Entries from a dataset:
□ □ □ □ □

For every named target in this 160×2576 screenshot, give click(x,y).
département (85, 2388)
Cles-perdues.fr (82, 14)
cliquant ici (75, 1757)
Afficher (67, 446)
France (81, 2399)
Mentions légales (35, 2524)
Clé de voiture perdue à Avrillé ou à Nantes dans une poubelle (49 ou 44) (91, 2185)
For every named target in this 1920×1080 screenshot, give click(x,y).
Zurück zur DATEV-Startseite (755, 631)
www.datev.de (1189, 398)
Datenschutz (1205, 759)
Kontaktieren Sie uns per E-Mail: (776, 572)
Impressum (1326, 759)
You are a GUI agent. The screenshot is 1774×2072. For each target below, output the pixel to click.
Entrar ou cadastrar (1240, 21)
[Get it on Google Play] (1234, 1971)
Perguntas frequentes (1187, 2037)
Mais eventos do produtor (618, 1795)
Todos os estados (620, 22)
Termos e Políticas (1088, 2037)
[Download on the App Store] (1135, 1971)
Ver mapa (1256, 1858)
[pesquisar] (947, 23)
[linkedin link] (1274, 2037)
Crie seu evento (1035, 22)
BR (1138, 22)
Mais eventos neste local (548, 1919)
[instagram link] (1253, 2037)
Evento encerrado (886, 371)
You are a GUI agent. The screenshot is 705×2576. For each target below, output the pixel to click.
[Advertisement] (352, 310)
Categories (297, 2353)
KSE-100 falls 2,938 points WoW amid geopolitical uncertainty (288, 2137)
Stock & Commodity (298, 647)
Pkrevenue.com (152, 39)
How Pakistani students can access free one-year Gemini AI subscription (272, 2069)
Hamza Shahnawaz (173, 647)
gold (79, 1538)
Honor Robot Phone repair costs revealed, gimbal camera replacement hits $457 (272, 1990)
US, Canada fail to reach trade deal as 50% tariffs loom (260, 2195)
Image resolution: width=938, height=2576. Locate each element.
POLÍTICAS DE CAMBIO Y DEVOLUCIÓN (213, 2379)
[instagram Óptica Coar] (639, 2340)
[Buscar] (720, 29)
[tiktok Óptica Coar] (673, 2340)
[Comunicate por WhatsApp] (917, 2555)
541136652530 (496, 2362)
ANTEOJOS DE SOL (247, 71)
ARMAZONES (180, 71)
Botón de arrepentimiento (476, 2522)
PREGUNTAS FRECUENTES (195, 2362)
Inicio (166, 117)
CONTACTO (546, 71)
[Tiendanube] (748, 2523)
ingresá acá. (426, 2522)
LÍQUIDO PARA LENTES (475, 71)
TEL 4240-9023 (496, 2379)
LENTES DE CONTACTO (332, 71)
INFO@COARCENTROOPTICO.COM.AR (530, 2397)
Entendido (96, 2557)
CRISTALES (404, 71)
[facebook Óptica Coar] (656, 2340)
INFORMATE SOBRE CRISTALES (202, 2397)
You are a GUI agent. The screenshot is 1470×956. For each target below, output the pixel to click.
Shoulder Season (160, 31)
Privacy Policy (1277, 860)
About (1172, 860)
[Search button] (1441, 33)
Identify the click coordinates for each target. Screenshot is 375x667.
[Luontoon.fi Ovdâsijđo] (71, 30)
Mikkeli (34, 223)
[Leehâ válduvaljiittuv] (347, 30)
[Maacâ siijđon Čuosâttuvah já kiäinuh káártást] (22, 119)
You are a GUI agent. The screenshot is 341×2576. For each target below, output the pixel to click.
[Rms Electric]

□ □ □ □ □

◆ **PROBLEM STATEMENT**: Copy every one of the entries above, character for character.

◆ **SOLVED PROBLEM**:
For every named target in this 160×2576 screenshot, give click(x,y).
département (85, 2388)
Cles-perdues.fr (82, 14)
cliquant ici (75, 1757)
Afficher (67, 446)
France (81, 2399)
Mentions légales (35, 2524)
Clé de voiture perdue à Avrillé ou à Nantes dans une poubelle (49 ou 44) (91, 2185)
For every named target in this 1920×1080 screenshot, give click(x,y).
Zurück zur DATEV-Startseite (755, 631)
www.datev.de (1189, 398)
Datenschutz (1205, 759)
Kontaktieren Sie uns per E-Mail: (776, 572)
Impressum (1326, 759)
You are a GUI agent. The screenshot is 1774×2072. For each target below, output the pixel to click.
Entrar ou cadastrar (1240, 21)
[Get it on Google Play] (1234, 1971)
Perguntas frequentes (1187, 2037)
Mais eventos do produtor (618, 1795)
Todos os estados (620, 22)
Termos e Políticas (1088, 2037)
[Download on the App Store] (1135, 1971)
Ver mapa (1256, 1858)
[pesquisar] (947, 23)
[linkedin link] (1274, 2037)
Crie seu evento (1035, 22)
BR (1138, 22)
Mais eventos neste local (548, 1919)
[instagram link] (1253, 2037)
Evento encerrado (886, 371)
You are a GUI agent. The screenshot is 705×2576. For each target below, output the pixel to click.
[Advertisement] (352, 310)
Categories (297, 2353)
KSE-100 falls 2,938 points WoW amid geopolitical uncertainty (288, 2137)
Stock & Commodity (298, 647)
Pkrevenue.com (152, 39)
How Pakistani students can access free one-year Gemini AI subscription (272, 2069)
Hamza Shahnawaz (173, 647)
gold (79, 1538)
Honor Robot Phone repair costs revealed, gimbal camera replacement hits $457 (272, 1990)
US, Canada fail to reach trade deal as 50% tariffs loom (260, 2195)
Image resolution: width=938, height=2576. Locate each element.
POLÍTICAS DE CAMBIO Y DEVOLUCIÓN (213, 2379)
[instagram Óptica Coar] (639, 2340)
[Buscar] (720, 29)
[tiktok Óptica Coar] (673, 2340)
[Comunicate por WhatsApp] (917, 2555)
541136652530 (496, 2362)
ANTEOJOS DE SOL (247, 71)
ARMAZONES (180, 71)
Botón de arrepentimiento (476, 2522)
PREGUNTAS FRECUENTES (195, 2362)
Inicio (166, 117)
CONTACTO (546, 71)
[Tiendanube] (748, 2523)
ingresá acá. (426, 2522)
LÍQUIDO PARA LENTES (475, 71)
TEL 4240-9023 (496, 2379)
LENTES DE CONTACTO (332, 71)
INFO@COARCENTROOPTICO.COM.AR (530, 2397)
Entendido (96, 2557)
CRISTALES (404, 71)
[facebook Óptica Coar] (656, 2340)
INFORMATE SOBRE CRISTALES (202, 2397)
You are a GUI agent. The screenshot is 1470×956. For each target below, output the pixel to click.
Shoulder Season (160, 31)
Privacy Policy (1277, 860)
About (1172, 860)
[Search button] (1441, 33)
Identify the click coordinates for each target. Screenshot is 375x667.
[Luontoon.fi Ovdâsijđo] (71, 30)
Mikkeli (34, 223)
[Leehâ válduvaljiittuv] (347, 30)
[Maacâ siijđon Čuosâttuvah já kiäinuh káártást] (22, 119)
You are a GUI agent. The screenshot is 341×2576. For each target below, output the pixel to click.
[Rms Electric]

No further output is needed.